- [Цель задания] Перепишите дословно из текста страницы отрывок от слов «Джек Сверлинг, который» до слов «работая на ферме.» включительно.

- [Текст страницы]
● ● ● ●
Джек Сверлинг, который все это время пытался убедить присяжных в том, что Белл страдает тяжелым психическим заболеванием, сказал, что я был, по его мнению, хорошим свидетелем, когда пытался убедить присяжных в обратном. В свою очередь, другие представители обвинения хвалили Сверлинга как за хорошую работу, проделанную с таким трудным и несговорчивым клиентом, так и за честность и профессиональное достоинство, сохранить которые ему удалось несмотря на выходки Белла.
Я сказал Сверлингу, что его акцент выдает в нем человека, приехавшего, как и я, из Нью-Йорка. Он улыбнулся и ответил, что вырос в Бельвилле, штат Нью-Джерси, поступил в юридическую школу Клемсона, а потом остался в этом районе. Казалось, он знал почти всех в штате. Также выяснилось, что у нас есть еще кое-что общее – в детстве мы оба хотели быть ветеринарами и проводили лето, работая на ферме.
● ● ● ●
- [Исследуемые данные]

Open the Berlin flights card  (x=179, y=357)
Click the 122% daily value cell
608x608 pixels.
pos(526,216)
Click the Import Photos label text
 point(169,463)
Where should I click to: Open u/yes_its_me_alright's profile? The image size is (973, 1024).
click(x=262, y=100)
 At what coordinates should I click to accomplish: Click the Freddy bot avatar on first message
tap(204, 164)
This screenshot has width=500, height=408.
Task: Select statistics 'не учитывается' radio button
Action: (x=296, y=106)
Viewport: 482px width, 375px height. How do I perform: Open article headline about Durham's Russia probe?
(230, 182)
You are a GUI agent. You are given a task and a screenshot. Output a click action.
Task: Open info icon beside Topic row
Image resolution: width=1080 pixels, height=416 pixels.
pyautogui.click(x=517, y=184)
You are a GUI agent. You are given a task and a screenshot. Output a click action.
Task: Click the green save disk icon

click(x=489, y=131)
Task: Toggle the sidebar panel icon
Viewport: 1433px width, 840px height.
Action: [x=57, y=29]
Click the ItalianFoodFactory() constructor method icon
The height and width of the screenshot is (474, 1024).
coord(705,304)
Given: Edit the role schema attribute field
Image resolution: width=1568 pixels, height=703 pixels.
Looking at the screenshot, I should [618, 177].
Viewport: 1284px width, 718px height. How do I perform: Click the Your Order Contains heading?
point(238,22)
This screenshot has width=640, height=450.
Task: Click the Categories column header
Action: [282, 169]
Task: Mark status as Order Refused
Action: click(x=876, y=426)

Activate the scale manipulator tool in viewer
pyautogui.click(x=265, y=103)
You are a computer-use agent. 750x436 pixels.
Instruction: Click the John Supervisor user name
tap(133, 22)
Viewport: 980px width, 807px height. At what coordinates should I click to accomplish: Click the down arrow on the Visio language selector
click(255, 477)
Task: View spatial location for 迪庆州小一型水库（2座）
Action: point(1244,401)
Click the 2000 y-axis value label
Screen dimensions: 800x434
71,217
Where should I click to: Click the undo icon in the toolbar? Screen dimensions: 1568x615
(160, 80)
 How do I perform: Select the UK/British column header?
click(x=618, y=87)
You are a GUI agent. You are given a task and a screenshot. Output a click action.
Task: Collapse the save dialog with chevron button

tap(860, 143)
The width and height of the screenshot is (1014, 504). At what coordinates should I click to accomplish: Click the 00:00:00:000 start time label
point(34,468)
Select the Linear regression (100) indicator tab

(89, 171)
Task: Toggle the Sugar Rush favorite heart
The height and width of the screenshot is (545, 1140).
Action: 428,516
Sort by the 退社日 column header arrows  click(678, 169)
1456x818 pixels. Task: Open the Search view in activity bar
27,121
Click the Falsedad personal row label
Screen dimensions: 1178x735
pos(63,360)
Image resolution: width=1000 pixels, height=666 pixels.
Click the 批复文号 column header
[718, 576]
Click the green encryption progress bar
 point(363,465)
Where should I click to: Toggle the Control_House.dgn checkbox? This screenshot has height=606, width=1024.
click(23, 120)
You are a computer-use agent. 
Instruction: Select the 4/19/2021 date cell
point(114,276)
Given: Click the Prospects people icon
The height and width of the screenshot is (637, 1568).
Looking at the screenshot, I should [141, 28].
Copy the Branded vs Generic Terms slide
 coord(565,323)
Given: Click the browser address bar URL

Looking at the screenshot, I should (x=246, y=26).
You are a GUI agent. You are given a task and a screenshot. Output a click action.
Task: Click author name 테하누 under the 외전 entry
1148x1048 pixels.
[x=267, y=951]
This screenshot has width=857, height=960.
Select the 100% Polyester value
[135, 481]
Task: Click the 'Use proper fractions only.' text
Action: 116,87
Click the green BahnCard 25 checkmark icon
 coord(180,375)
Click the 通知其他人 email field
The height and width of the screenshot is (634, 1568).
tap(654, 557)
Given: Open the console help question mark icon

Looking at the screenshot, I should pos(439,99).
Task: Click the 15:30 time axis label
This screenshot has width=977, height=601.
● ● ● ●
- [Поле для ответа]
Джек Сверлинг, который все это время пытался убедить присяжных в том, что Белл страдает тяжелым психическим заболеванием, сказал, что я был, по его мнению, хорошим свидетелем, когда пытался убедить присяжных в обратном. В свою очередь, другие представители обвинения хвалили Сверлинга как за хорошую работу, проделанную с таким трудным и несговорчивым клиентом, так и за честность и профессиональное достоинство, сохранить которые ему удалось несмотря на выходки Белла.
Я сказал Сверлингу, что его акцент выдает в нем человека, приехавшего, как и я, из Нью-Йорка. Он улыбнулся и ответил, что вырос в Бельвилле, штат Нью-Джерси, поступил в юридическую школу Клемсона, а потом остался в этом районе. Казалось, он знал почти всех в штате. Также выяснилось, что у нас есть еще кое-что общее – в детстве мы оба хотели быть ветеринарами и проводили лето, работая на ферме.